▸ **ABOUT THIS TASK**
From the records below, copy each line in which the string "folder" occurs.

--- ENTRIES PROVIDED ---

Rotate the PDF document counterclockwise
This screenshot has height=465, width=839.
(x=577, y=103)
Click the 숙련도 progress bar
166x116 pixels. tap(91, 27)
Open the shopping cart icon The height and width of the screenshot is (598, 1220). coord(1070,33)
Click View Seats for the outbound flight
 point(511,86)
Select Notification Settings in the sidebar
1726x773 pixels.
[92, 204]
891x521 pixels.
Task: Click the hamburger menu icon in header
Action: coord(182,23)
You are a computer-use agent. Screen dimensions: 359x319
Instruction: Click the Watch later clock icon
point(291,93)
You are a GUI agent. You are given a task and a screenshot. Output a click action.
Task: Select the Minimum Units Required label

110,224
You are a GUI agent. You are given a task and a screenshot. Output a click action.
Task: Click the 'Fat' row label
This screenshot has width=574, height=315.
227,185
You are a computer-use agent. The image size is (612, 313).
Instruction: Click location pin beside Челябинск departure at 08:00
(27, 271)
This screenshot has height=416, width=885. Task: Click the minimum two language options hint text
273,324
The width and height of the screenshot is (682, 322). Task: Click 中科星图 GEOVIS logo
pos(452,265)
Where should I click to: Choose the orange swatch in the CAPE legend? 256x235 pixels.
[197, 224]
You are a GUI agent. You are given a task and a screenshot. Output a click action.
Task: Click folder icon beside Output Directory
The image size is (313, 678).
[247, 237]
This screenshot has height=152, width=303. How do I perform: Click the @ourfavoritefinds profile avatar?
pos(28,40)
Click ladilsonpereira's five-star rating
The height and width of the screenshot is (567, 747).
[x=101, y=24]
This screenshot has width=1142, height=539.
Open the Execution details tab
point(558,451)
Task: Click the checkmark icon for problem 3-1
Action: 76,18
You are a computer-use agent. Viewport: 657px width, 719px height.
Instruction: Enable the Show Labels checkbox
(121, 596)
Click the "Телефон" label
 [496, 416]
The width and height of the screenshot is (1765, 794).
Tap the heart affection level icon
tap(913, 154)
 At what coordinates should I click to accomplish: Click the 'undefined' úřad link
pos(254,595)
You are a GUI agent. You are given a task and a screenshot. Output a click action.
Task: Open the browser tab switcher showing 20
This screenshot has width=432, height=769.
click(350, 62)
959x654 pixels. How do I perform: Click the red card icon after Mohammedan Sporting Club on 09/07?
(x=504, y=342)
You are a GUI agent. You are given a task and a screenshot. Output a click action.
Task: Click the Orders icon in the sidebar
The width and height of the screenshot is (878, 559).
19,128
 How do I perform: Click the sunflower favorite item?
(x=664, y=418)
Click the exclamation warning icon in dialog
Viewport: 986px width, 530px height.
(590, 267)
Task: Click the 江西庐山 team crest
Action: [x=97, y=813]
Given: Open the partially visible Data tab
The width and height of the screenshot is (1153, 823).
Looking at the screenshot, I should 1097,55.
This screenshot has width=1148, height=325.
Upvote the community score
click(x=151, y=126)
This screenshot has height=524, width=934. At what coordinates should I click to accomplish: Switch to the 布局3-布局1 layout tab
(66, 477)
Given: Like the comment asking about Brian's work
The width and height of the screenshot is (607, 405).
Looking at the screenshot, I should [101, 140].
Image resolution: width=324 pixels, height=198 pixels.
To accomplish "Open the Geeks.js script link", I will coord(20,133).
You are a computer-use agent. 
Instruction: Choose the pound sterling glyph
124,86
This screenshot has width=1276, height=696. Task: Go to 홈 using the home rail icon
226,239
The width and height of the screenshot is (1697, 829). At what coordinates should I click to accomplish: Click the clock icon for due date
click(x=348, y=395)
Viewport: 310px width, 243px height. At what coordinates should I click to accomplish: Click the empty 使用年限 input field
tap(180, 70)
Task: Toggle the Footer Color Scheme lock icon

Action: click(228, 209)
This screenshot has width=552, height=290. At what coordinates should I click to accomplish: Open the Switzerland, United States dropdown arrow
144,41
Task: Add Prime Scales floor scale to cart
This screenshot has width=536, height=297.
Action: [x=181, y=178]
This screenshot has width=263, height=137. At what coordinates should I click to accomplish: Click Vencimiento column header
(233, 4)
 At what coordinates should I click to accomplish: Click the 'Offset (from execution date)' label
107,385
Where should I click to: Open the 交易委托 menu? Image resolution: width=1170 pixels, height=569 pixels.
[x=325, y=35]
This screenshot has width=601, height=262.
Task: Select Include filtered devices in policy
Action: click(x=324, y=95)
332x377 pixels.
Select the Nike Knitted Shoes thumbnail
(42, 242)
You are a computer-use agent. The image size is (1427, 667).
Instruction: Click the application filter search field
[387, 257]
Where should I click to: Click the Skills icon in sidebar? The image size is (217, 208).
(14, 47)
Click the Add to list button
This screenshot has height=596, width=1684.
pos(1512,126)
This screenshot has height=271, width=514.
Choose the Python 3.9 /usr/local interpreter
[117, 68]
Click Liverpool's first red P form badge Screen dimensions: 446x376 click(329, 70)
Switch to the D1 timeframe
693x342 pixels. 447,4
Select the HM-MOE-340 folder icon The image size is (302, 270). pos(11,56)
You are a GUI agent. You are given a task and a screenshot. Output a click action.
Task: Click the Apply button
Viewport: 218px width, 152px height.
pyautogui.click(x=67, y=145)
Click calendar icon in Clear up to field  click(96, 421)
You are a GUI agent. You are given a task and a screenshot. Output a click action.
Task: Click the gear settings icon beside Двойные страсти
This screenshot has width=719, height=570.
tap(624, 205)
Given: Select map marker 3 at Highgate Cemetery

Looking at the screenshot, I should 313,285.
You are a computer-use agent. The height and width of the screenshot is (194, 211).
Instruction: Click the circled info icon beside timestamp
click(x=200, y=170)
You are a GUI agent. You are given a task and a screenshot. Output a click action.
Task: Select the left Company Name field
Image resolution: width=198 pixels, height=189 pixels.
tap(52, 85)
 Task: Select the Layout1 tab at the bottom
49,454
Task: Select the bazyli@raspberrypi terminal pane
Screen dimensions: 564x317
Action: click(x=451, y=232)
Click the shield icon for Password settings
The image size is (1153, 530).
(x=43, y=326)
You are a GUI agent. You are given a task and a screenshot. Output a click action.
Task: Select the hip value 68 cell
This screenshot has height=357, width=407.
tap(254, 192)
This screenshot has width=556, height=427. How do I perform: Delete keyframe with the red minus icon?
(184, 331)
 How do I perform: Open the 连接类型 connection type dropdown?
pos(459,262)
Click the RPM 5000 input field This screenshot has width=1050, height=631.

---

▸ **EXERCISE RESULT**
Task: Click folder icon beside Output Directory
Select the HM-MOE-340 folder icon The image size is (302, 270). pos(11,56)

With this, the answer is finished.